Chers frères et soeurs,

ceux qui comme moi n'ont plus vingt ans ont sans doute le souvenir dans leur livre d'histoire de cette image du scribe assis, accroupi, le papyrus entre les genoux.

Pourquoi cette image ? Parce que le texte précise que les scribes qui contestent avec Jésus, sont assis, alors même que la foule est nombreuse et que la porte est inaccessible. Que faisaient-ils assis ? Est-ce que c'était à cause de leur rang dans la société ? Est-ce qu'ils étaient en train de noter ce qui se disait ? On ne sait pas. Mais ils étaient assis, et réfléchissaient à ce que disait et faisait Jésus. Ils n'ont pas eu cette fois-ci de contestation orale. C'était seulement dans leur pensée.

Jésus est donc dans cette maison. Et la foule a entendu qu'il y était. Les gens sont venus par ouï-dire. Y compris des scribes. Qui se sont assis. Etaient-ils arrivés les premiers ? Mieux informés, peut-être. De toutes façons, Jésus est un personnage qui les intéresse.

Avant de continuer, je voudrais mentionner que le texte commence par le mot "entré". Jésus est à nouveau entré à Capernaüm. Il était depuis plusieurs jours dans un lieu isolé en dehors de la ville.

Quand Jésus est en contact avec la foule, il guérit, mais aussi il parle. Ici on dit qu'il "dit la Parole". Ailleurs on dit qu'il annonce le Royaume. Il est donc en train de parler. On ne sait pas ce qu'il disait.

Et alors arrivent ces quatre hommes qui en portent un cinquième, paralysé, sur un brancard. Vous imaginez facilement comme c'est déjà difficile de faire sortir sur un brancard un blessé dans une foule. Ici, ils cherchent à le faire entrer dans la maison. Impossible. Le texte dit qu'ils n'en avaient pas la possibilité, pas le pouvoir. Ils en étaient matériellement incapables. Alors, ils ont contourné le problème, par en dessus. Ils sont montés sur le toit, l'ont percé, et ont descendu leur ami.

C'est une image classique de nos livres d'école biblique, de nos bibles illustrées. Et le paralytique a été guéri. Mais il y a ici un enjeu beaucoup plus grand que cette simple guérison, si une guérison peut être simple.

Oh ! Surprise, quand Jésus voit leur foi (et le mot voir n'est pas ici au hasard, comme le mot entendre ne l'était pas non plus au début du texte) quand il voit leur foi, il fait une déclaration qui laisse pantois nos scribes assis : Enfant, tes péchés sont pardonnés. Le paralysé lui-même a dû être surpris. Il n'était pas venu pour ça, à ce que nous pouvons supposer au moins.
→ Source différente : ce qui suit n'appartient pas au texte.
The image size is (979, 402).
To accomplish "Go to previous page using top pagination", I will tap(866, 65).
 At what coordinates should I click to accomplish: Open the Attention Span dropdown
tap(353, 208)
Prenons donc le raisonnement de nos scribes confortablement assis : pardonner les péchés : il se prend pour qui ? Il parle bien, il guérit, ce qui est déjà extraordinaire, mais pardonner les péchés, seul Dieu en a la puissance, la force, seul Dieu, le un.

Voyons les mots qu'utilise l'auteur du texte : d'abord il fait penser aux scribes que Dieu a la puissance, la force, la faculté, la capacité de pardonner. Il est un Dieu puissant pour cela, et lui seul a cette puissance. Et même ce Dieu puissant, au point de pardonner les péchés, c'est le Dieu un, celui de la confession de Moïse : Ecoute Israël, le Seigneur est notre Dieu, le Seigneur est un. Celui donc qui déclare pardonner les péchés se prétend Dieu, pas seulement un dieu, mais Le Dieu, le Un. Et ceci est un blasphème.
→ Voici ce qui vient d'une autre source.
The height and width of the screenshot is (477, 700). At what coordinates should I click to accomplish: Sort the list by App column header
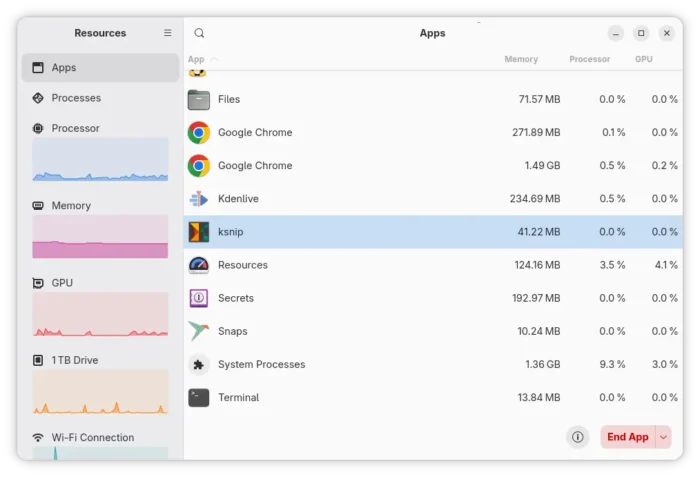click(196, 59)
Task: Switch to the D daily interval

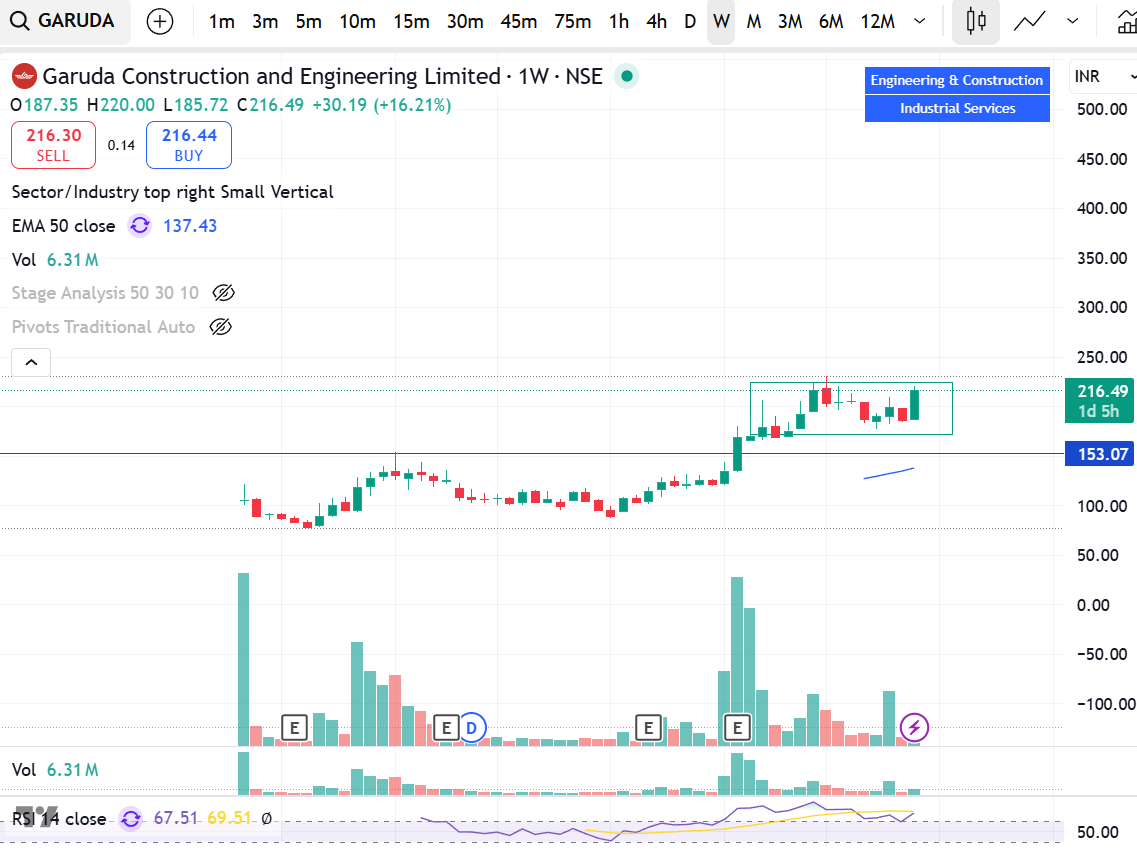Action: (689, 21)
Alors Jésus leur montre qu'il les connaît bien, qu'il connaît leurs pensées, il leur répond. Mais il répond indirectement à leur remarque.

Il commence en comparant la guérison, qu'ils acceptent en fait, avec l'annonce du pardon des péchés. Il leur demande de réfléchir laquelle des deux actions est la plus facile, celle qui demande le moins de peine, d'effort. Il reste alors encore dans le même registre de la puissance.
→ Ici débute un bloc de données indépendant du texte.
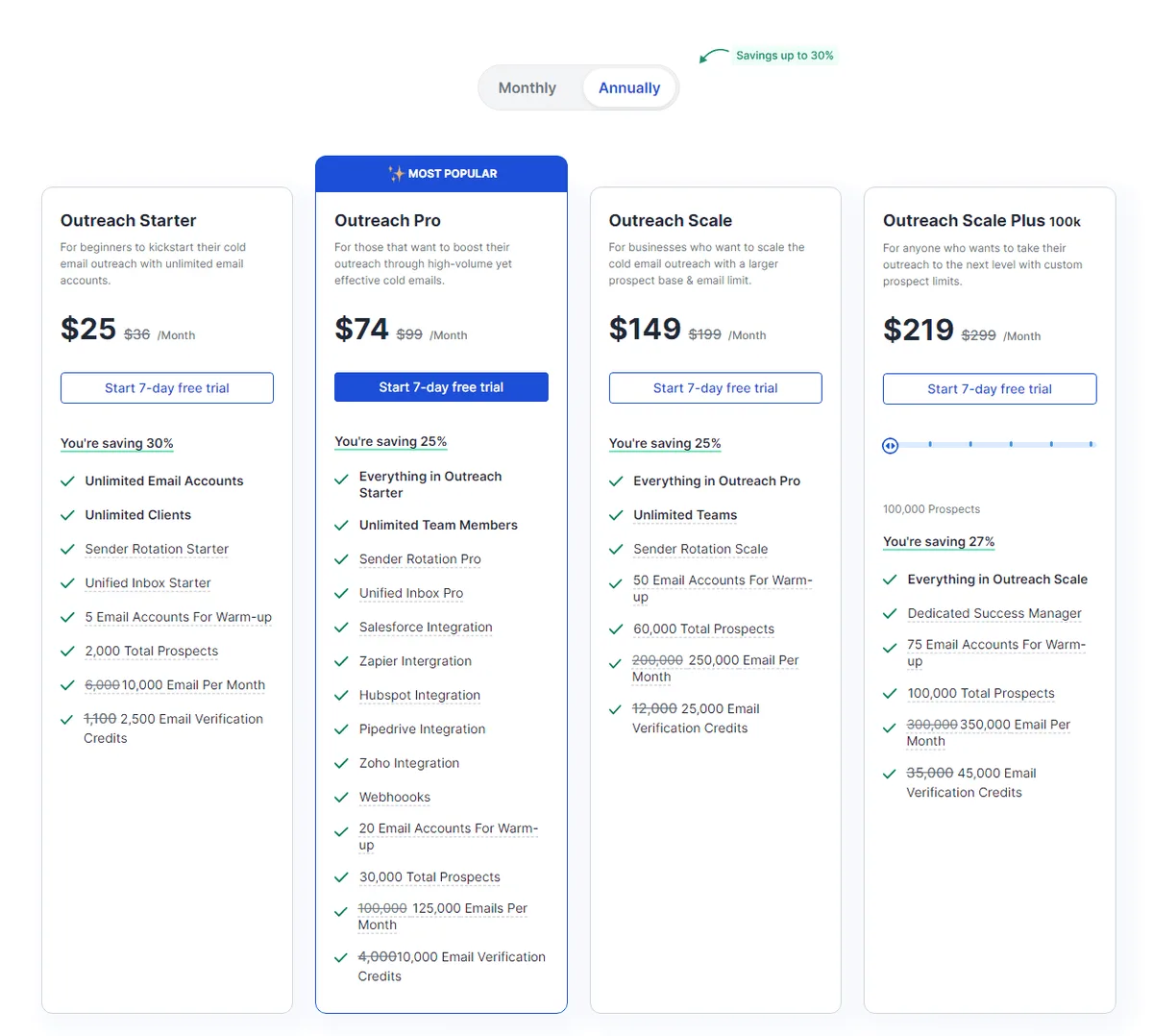Click the prospects slider handle on Scale Plus
The width and height of the screenshot is (1153, 1036).
click(890, 445)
De plus, comme ailleurs avec le jeune homme riche, il ne les détrompe pas sur l'affirmation qu'il serait Dieu, même si la foule, qui ne sait bien sûr pas ce qu'ils ont pensé, ne comprend pas tout de l'incident. Il ne leur dit pas : vous vous trompez, je ne suis pas Dieu. Il va même insister et en rajouter. Il va guérir pour montrer qu'il peut aussi pardonner. Il ne parle plus de puissance, mais d'autorité. Il change de mot. Le mot qu'il utilise alors signifie le pouvoir de faire, la liberté de faire, l'autorité de faire par nature, par essence. Et cette autorité qu'il s'attribue, il le place en tant que Fils de l'homme, un titre venu des Ecritures et associé au Messie.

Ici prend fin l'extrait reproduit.